UF has even added an Environmental Horticulture program in Restoration and Plant Ecology. One bright young assistant professor got started in this sort of thing as a University of Miami student, studying destruction of local tropical forests by hurricane Andrew. Seventy percent mortality of the native trees at one site, which I remember clambering through.
Posted by: Dave of the Coonties | April 30, 2007 10:04 AM
All that talk about pet goats in the last boodle wasn't off reality by much.
"Here's a weird story from Japan, where the cops have shut down an Internet company that fleeced rich women by selling them lambs and claiming the animals were thoroughbred poodles."
http://www.canada.com/ottawacitizen/blogs/dark_matter/story.html?id=98bc223d-ca60-4530-ac6a-b03ed4489c50&k=67330
Thoroughbred poodles? I would certainly like to bet on harnessed poodle racing.
As in: "This poodle stud gives puppies with a great pace gait but poor racing trot." Or: "My poodle does better on turf than on clay."
Posted by: Shrieking Denizen | April 30, 2007 10:04 AM
Shagsbiere's characters are more enduring than his words: Materazzi is to Zidane what Iago is to Othello...
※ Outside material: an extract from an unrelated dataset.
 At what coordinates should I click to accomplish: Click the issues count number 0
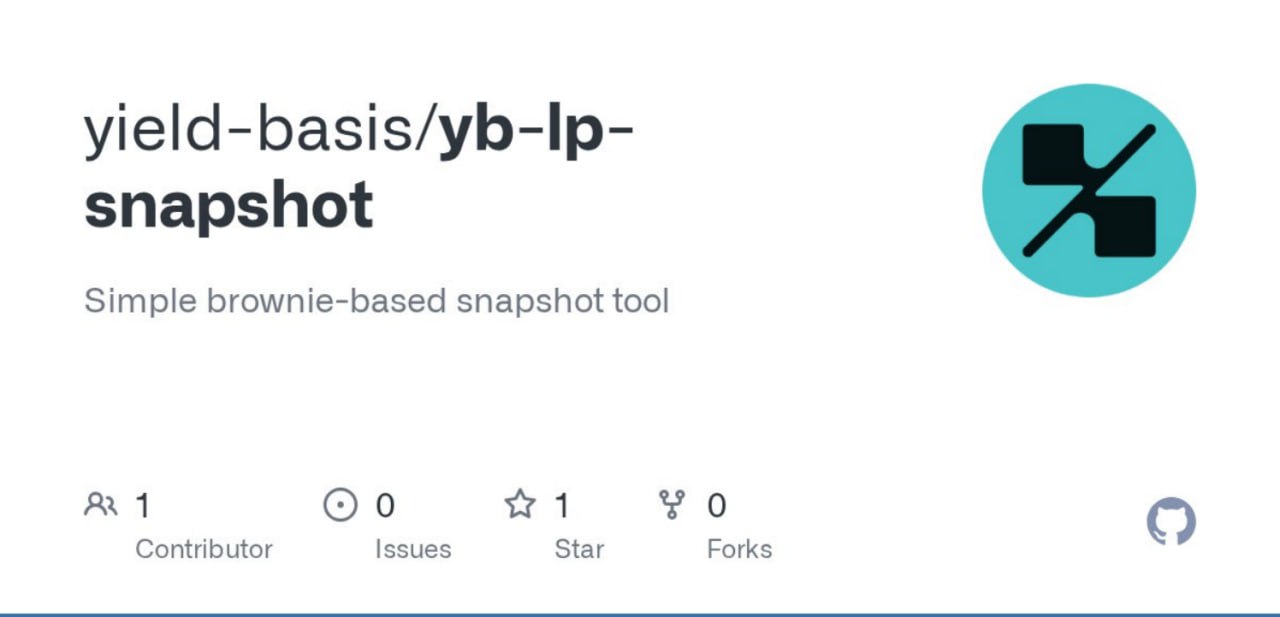385,506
To update the neologism conversation: James Joyce never won a Nobel for literature, but maybe he deserves one for physics...having introduced the word "quark" to the language, attributed to describe the tiny experimental phenomena...
Also Sprache Finnegan
Posted by: Simon D | April 30, 2007 10:05 AM
Watched Tom Stoppard's play, "R&G Are Dead" during a college football game. At intermission, radios were turned on, the game ended satisfactorily, and everyone cheered.
Posted by: Dave of the Coonties | April 30, 2007 10:07 AM
"*fleeced* rich women by selling them lambs" -- Ha!
Posted by: Tom fan | April 30, 2007 10:08 AM
SD - Somedays I am convinced that our alleged "Cairn Terrier" is, in fact, a Fennec Fox.
Posted by: RD Padouk | April 30, 2007 10:15 AM
R&G charged to "glean what affects him"
The hamster, that is...
Posted by: Simon D | April 30, 2007 10:15 AM
Dave: The UF Dept of Botany also has a 15-year study of native palms at Waccasassa Bay State Preserve showing the effects of global warming and sea level rise. As older palms die, seedlings are migrating inland. In an editorial for a local newspaper I compared the inland tree migration to Tolkein's Ents. The death rate of coastal palms is accelerating.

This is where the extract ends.